Organizations relying on Windows 11 endpoints for backup-dependent recovery assurance have, for the duration of this defect, effectively lost their most operationally accessible ransomware recovery control. For businesses in regulated sectors that require demonstrable, tested backup capability as part of their continuity or compliance posture, this gap may constitute a reportable control failure until remediated.
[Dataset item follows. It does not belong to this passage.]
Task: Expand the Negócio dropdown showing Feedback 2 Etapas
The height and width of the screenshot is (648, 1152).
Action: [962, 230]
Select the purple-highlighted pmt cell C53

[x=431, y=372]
The forced choice between patch currency and backup integrity represents a direct operational cost: either accept unpatched systems or accept a recovery capability gap, with no current middle path from Microsoft.
You Are Affected If
Your organization has deployed KB5083769 to Windows 11 24H2 or 25H2 endpoints
You use Acronis Cyber Protect Cloud, Macrium Reflect, NinjaOne Backup, or UrBackup Server as your backup platform
Your backup infrastructure relies on VSS for application-consistent or system snapshots on Windows endpoints
You operate auto-deployment patch policies that would have pushed KB5083769 without pre-deployment backup validation testing
You use Acronis Cyber Protect Cloud and monitor endpoint connectivity via the cloud management console
Board Talking Points
A Microsoft Windows update released in April 2026 has disabled the backup capability on affected Windows 11 systems, meaning those systems currently cannot be restored quickly if hit by ransomware or a system failure.
IT and security teams should immediately verify whether backup systems are still functioning and, if not, roll back the problematic update while Microsoft develops a fix — this decision should be documented as a formal risk acceptance.
Without action, the organization operates without a tested recovery safety net on affected systems for an indefinite period, increasing both recovery time and potential data loss in the event of any incident during this window.